Sunday, March 10, 2013

Project Managers and the A team conjuncture.




One of the enduring memes in management is that if we can only get the best practitioners on a problem - the so called A team - then all problems, no matter how difficult will be solved. In the project world the client always insists at the contract signing that they want the vendors "A - team" on the job. The vendor solemnly promises to do just that, "a team". The change from upper to lower case is of course very significant.

But the myth of creating a team of super performers that will deliver success has often been proved false in the field where it can be readily tested: Sports teams.

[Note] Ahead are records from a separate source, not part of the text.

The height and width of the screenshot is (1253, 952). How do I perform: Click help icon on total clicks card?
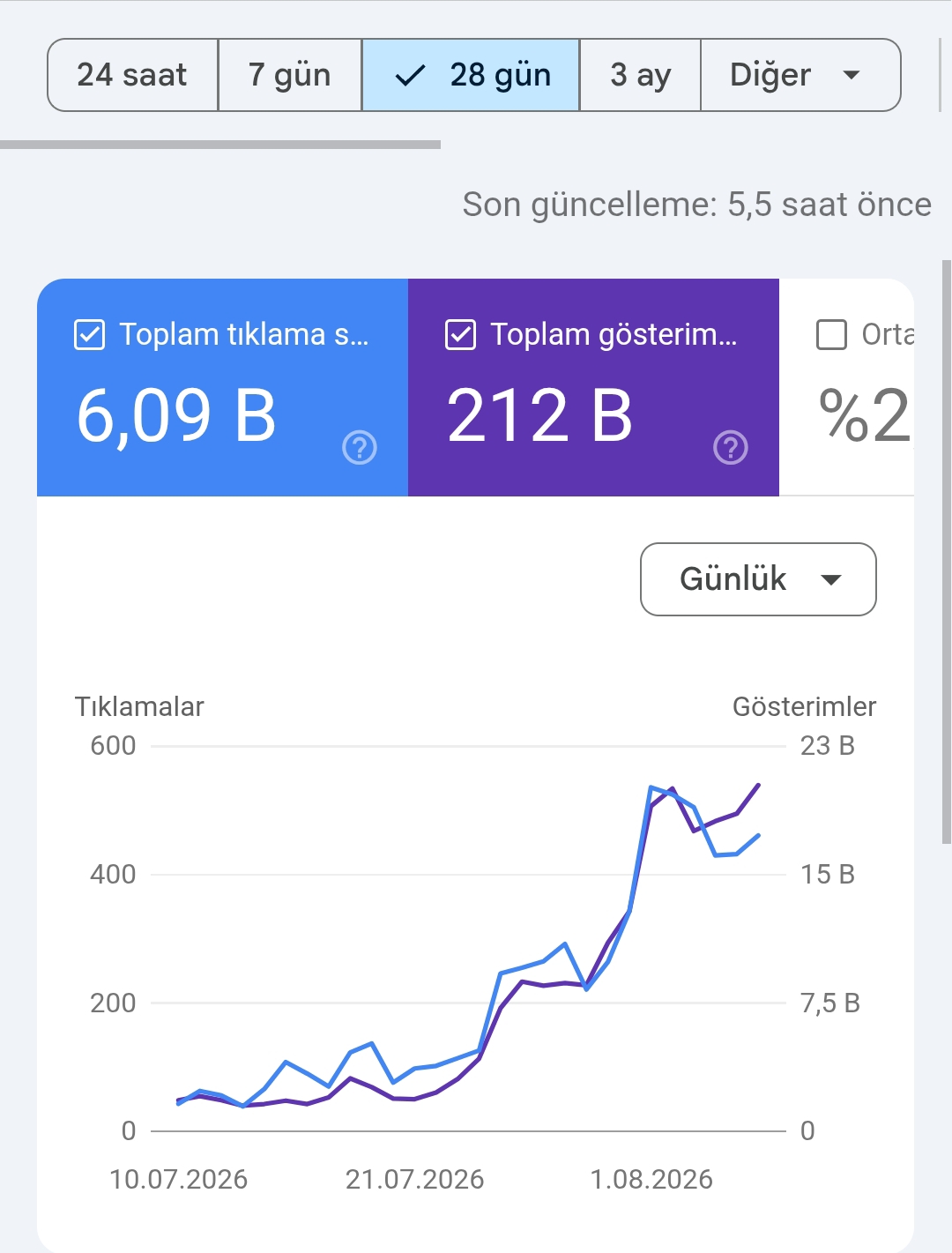(360, 448)
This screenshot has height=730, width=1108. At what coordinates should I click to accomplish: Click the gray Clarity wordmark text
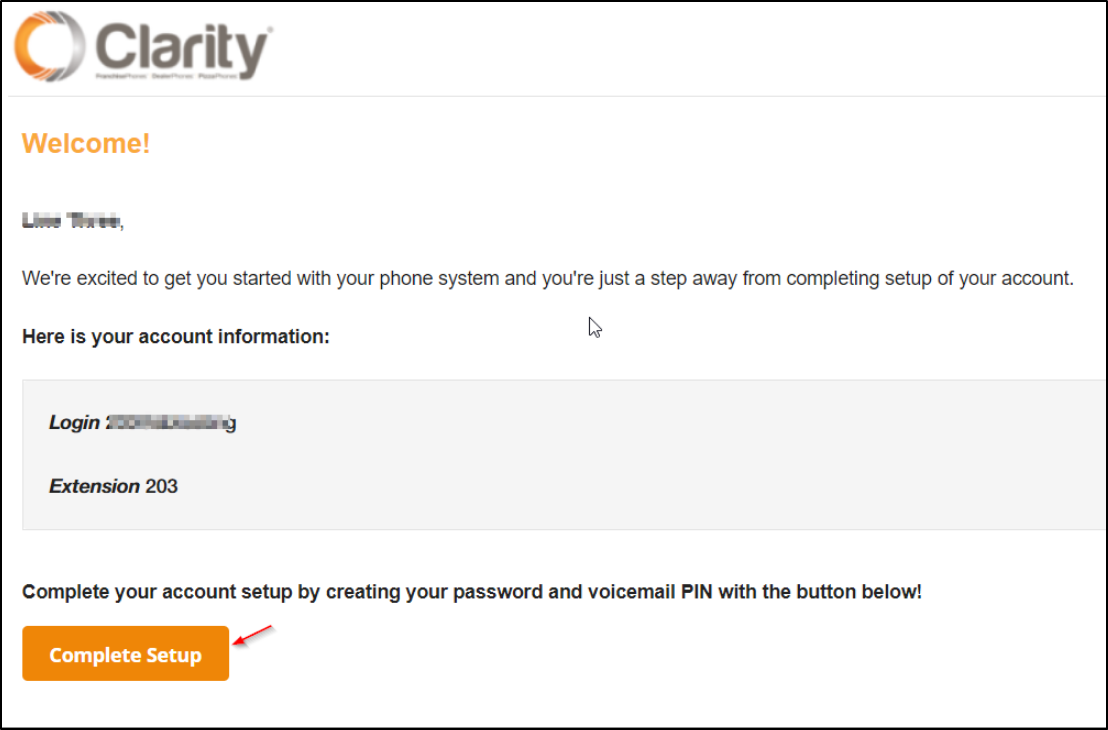[x=184, y=47]

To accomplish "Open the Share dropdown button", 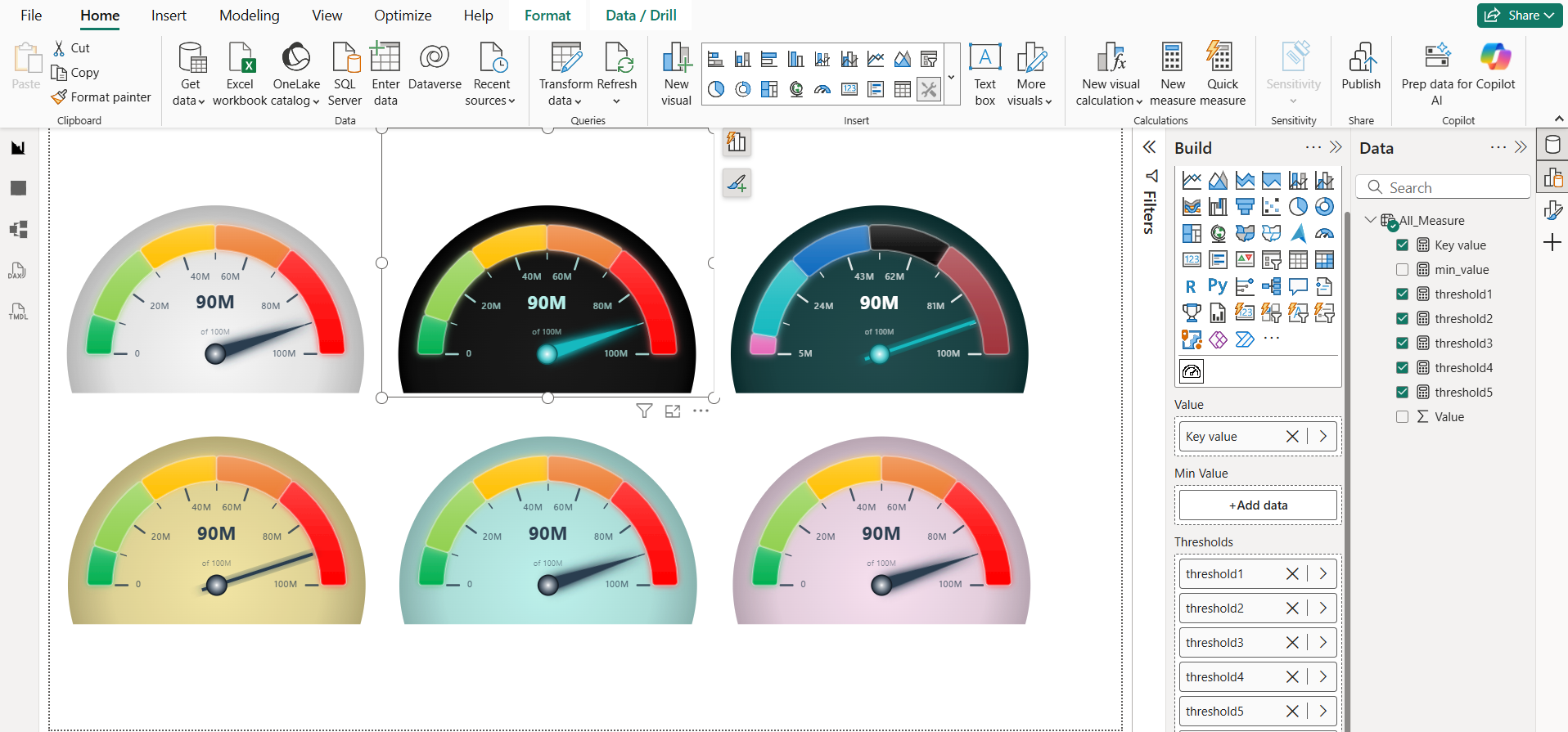I will point(1519,16).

The history of sports is littered with teams whose performance wasn't even the sum of its parts. In soccer the Real Madrid teams of the mid 2000's, the era of the galacticos, were long on stars and short on results. Everyone wanted the adulation, no one wanted to run hard and defend well.

An example of what happens when you recruit super stars and ignore team chemistry can be found in the movie "the Miracle at Oxford". The movie recounts a true story about what happened to the Oxford boat crew when, in 1987, they decided to steal a march on their rivals, Cambridge, by recruiting top American international calibre rowers for their men's eight.

A slight digression is in order to explain the context of this situation. Every spring since 1856 the universities of Oxford And Cambridge have had a race on the River Thames in the heart of London. Each university puts out a crew in a Racing eight - that means eight rowers and a cox - to race over four and a quarter miles on the winding tidal river complete with bridges, eddies etc. This is in direct contrast to normal International competitions which are held on lakes, are dead straight, a third of the distance, and raced in clearly defined lanes. In other words it is a completely unique race, in a unique, almost eccentric, setting. Plus the race and its rowing community have the weight of decades of tradition on their shoulders.

Into this unique environment, with a coach who has won 10 out of the last 11 races, are transplanted five American world-class rowers, with egos to match. Well it goes wrong, there's a rebellion/ mutiny and they are thrown off the crew. The coach then puts together a crew from the loyal members of the crew plus rowers from the B team. He balances out the strengths of the remaining rowers and in appalling conditions   - it is not unknown for one of the boats to sink - they triumph against what on paper was a better crew.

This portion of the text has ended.